チアーズ!

2001/05/30 東宝東和試写室
キルスティン・ダンストがチアリーダーに扮した青春ドラマ。
ミュージカルファンはぜひこの映画に注目を。by K. Hattori


 『ヴァージン・スーサイズ』キルスティン・ダンストが主演した“学園ミュージカル”と、あえて断言してしまいたい快作。主人公トーランスは高校のチアリーディング部のキャプテンに選ばれるが、新入部員のミッシーから振り付けがパクリだと言われて大憤慨。トーランス率いるランチョ・カルネ・ハイスクールのチアリーディング部トロスは、その独創的な振り付けと高い技術が評価され、全米大会で5回連続優勝をはたしている名門中の名門なのだ。その「独創的な振り付け」が、よりによってよそからのパクリだなんて! だがそれは事実だった。卒業した先輩キャプテンが、無名だが実力を持った黒人チーム“クロヴァーズ”を偵察し、まるまるその振り付けを盗んでいたのだ。「今までは知らなかったで済ませても、これからはそんな言い逃れはできなよ」とクロヴァーズのメンバーに詰め寄られたトーランスは、プロの振付師を雇って予選大会出場に備える。ところがその振付師というのがとんだ食わせ者で……。

 アメリカの高校で男子学生の頂点に立つのがフットボールチームの選手だとすれば、女子学生の頂点に立つのがチアリーダーたち。チアリーダーはスポーツ試合の休憩時間に応援(チアー)をリードする添え物として、フットボールやバスケットの試合に欠かせない存在。しかしその技術の真価が発揮されるの専門の競技会があるということを、僕はほとんど知らなかった。確か以前テレビで見たことがあったはずなんだけど、そんなことはこの映画を観るまですっかり忘れていました。(日本のチアリーダーは国際的にもトップクラスの実力の持ち主たちなのです。)チアリーダーは「女の子」というイメージが強いのですが、この映画に登場するトロスは男女混成チーム。そのダイナミックな演技はまるでサーカスを観るようなスリルがあって、思わず手に汗握ります。

* _課題の条件_
映画『チアーズ!』の評に出てくるチーム名と学校名をすべて挙げてください。 次の一覧は本文とは別の資料です。

* _資料_

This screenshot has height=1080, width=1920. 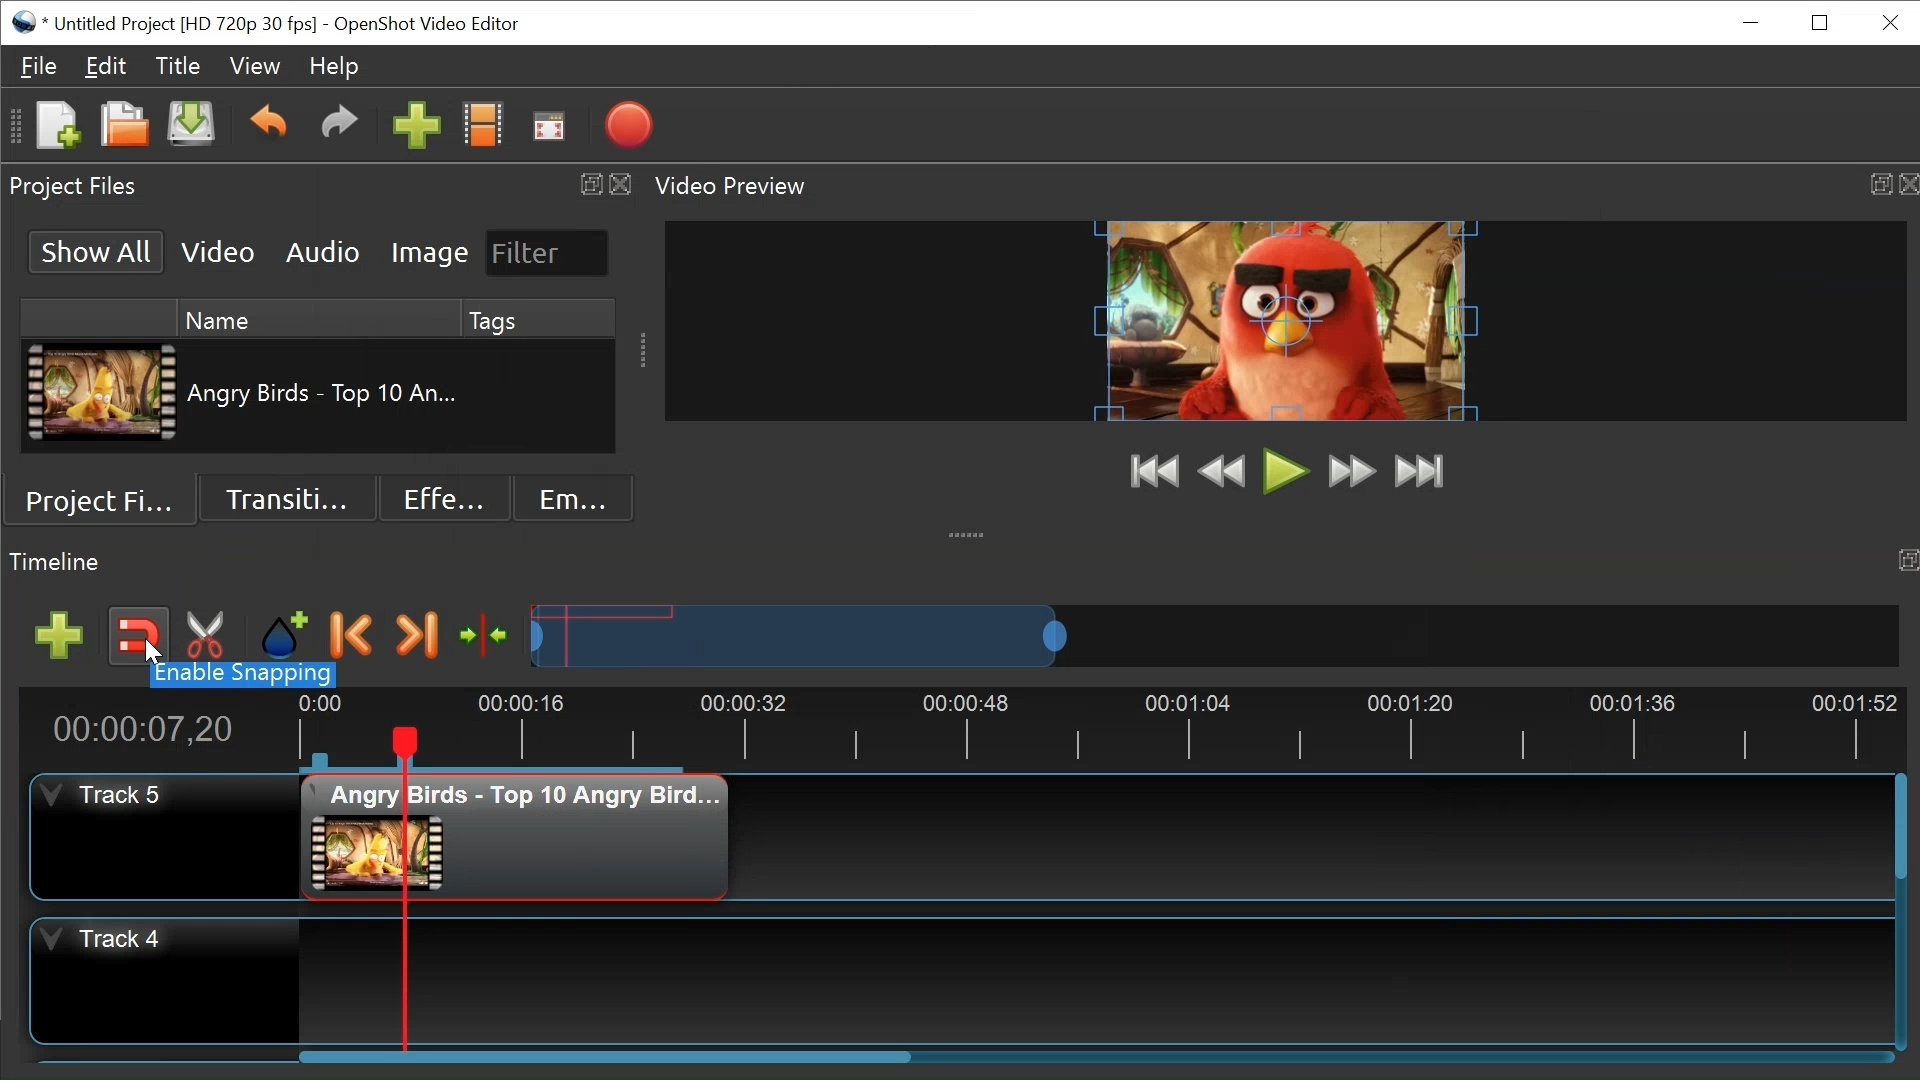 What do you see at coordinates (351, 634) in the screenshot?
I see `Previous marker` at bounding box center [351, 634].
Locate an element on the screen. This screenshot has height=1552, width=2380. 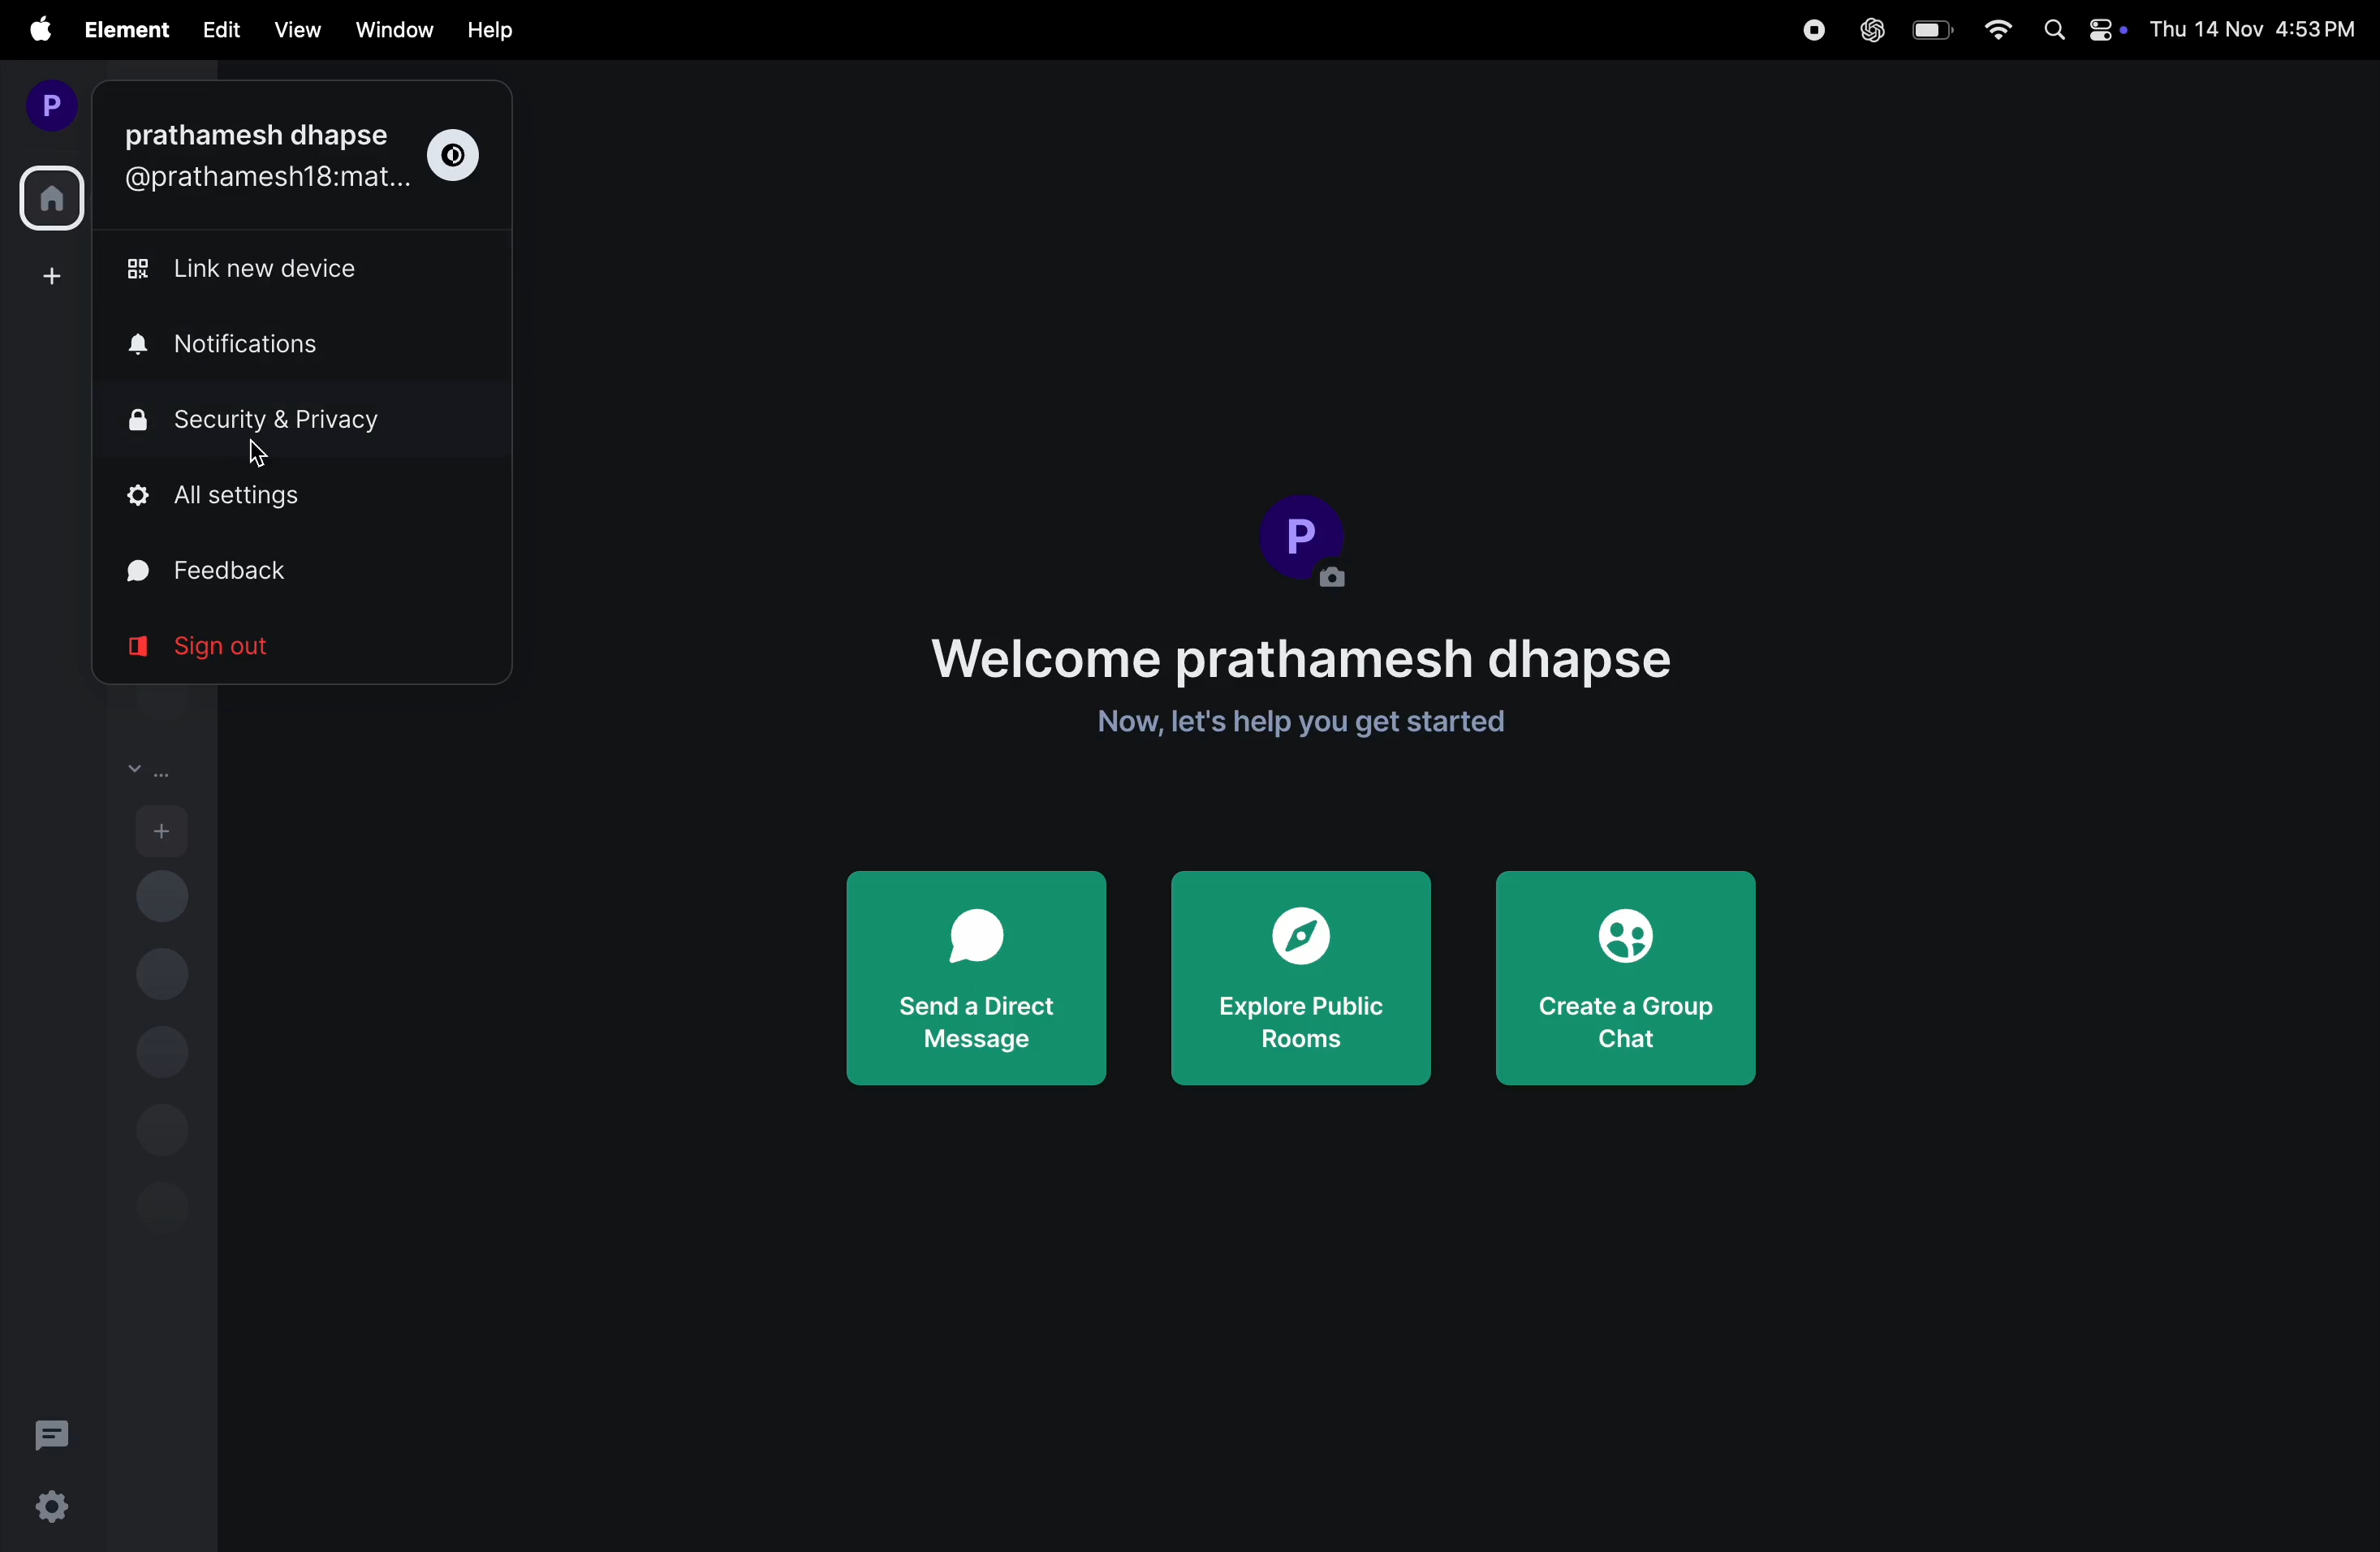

* _解答全文_
- トロス
- クロヴァーズ
- ランチョ・カルネ・ハイスクール